My plan was simple this week: rationalise the Tupperware. My mum had donated a set of co-ordinating, fitted Tupperware items which stacked inside one another, including lids, greatly increasing the potential for all our storage kits to fit within one small pile, rather than to have them stashed away, willy-nilly and, indeed, teetering on the brink of collapse, on a scarcely-reachable shelf in the cupboard (new kitchen is very high up on my wish list, although one below ‘garage conversion’, which is not a euphemism for any kind of ‘personal’ plastic surgery, which has been suggested on occasion, but literally a desire to turn our garage into an inhabitable room, rather than an Arctic waste of things I didn’t know I owned).

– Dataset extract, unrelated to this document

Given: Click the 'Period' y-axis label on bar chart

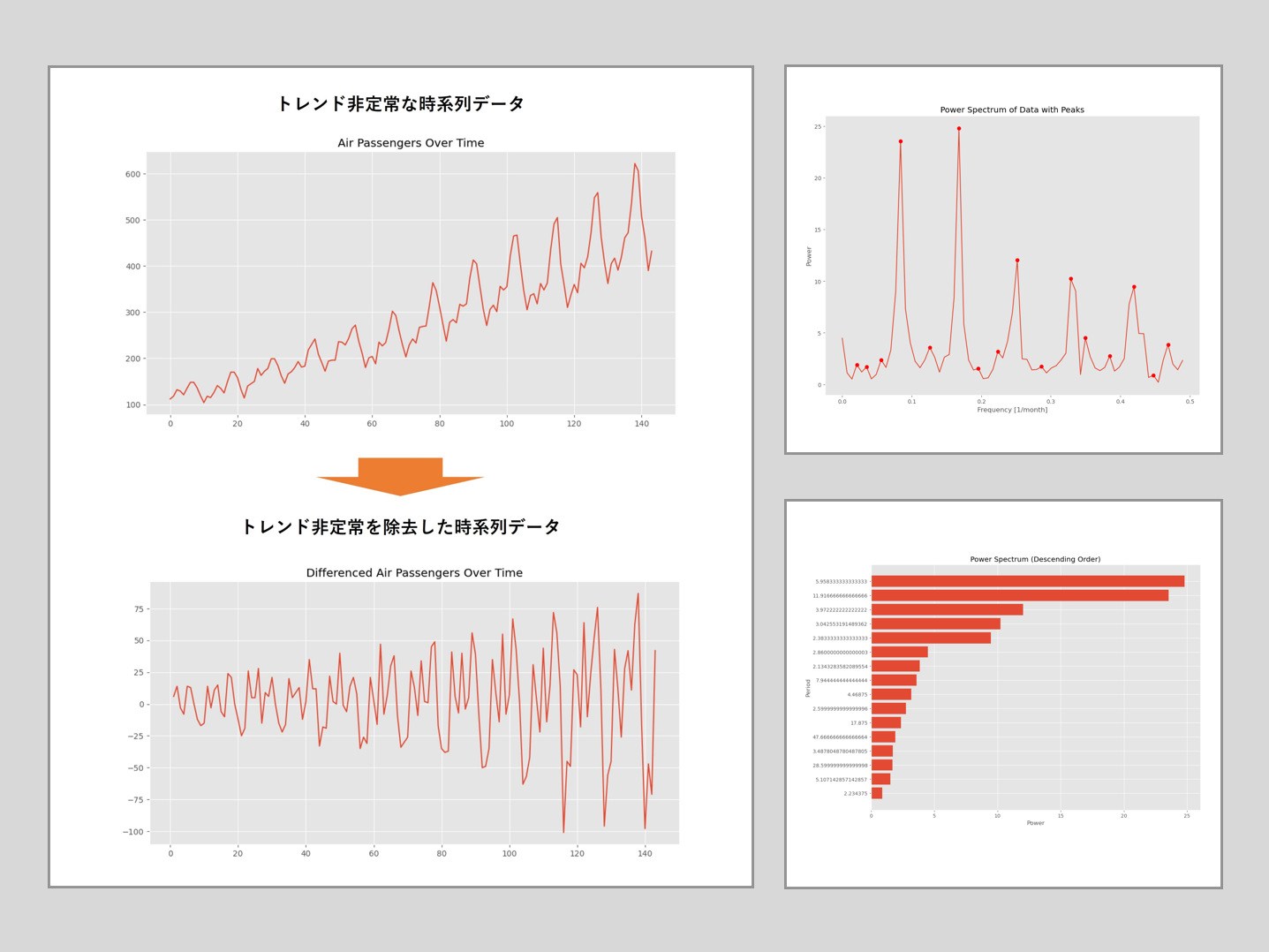Looking at the screenshot, I should [x=808, y=688].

But where, oh where, oh where, are all the existing Tupperware lids? And where do the lids that don’t fit any of the existing Tupperware containers come from? There don’t seem to be any missing containers (not that I can recall), but there is lids galore. And there is also containers galore, which the off-sized lids fail to fit.
Which, however, came first, the container or the lid? This conundrum has been puzzling me all day.
It is Tupperware’s strange behaviour that has alerted me to a similar phenomenon across the kitchen accessories overall. Pans minus lids – and pan lids are big, where can they go? That isn’t one to blame on the dishwasher; unfamiliar glass receptacles; less Champagne flutes than I was expecting; unidentified spatula-style utensils – they’re all part of the same classification of Unclassifiable Inanimate Objects (if you can have a classification of the unclassifiable – please allow me, for the purposes of this piece).
So I think I will start a therapy group for Confused and Confusing Kitchen Items. I will bring the ungrouped and the oddities together and help them to find a use for themselves by teaming them up with others without a logical second, third or fourth part to their name. It is possible that in this process I will discover a new unbeatable kitchenware opportunity: Champagne from a small Tupperware pot, for example, as the fourth ‘glass’ in the set, for those guests who you simply can’t trust with your Waterfords. Or a Tupperware lid joining the spatula and scraper collection as a giant flipper, to chisel off Spanish omelettes that have adhered to the frying pan. That sort of thing. It strikes me that the market is endless – and judging from the ubiquity of ‘gadgets you never knew you needed’ store Lakeland, these are products that might just strike a chord. Next stop Dragons Den, perhaps.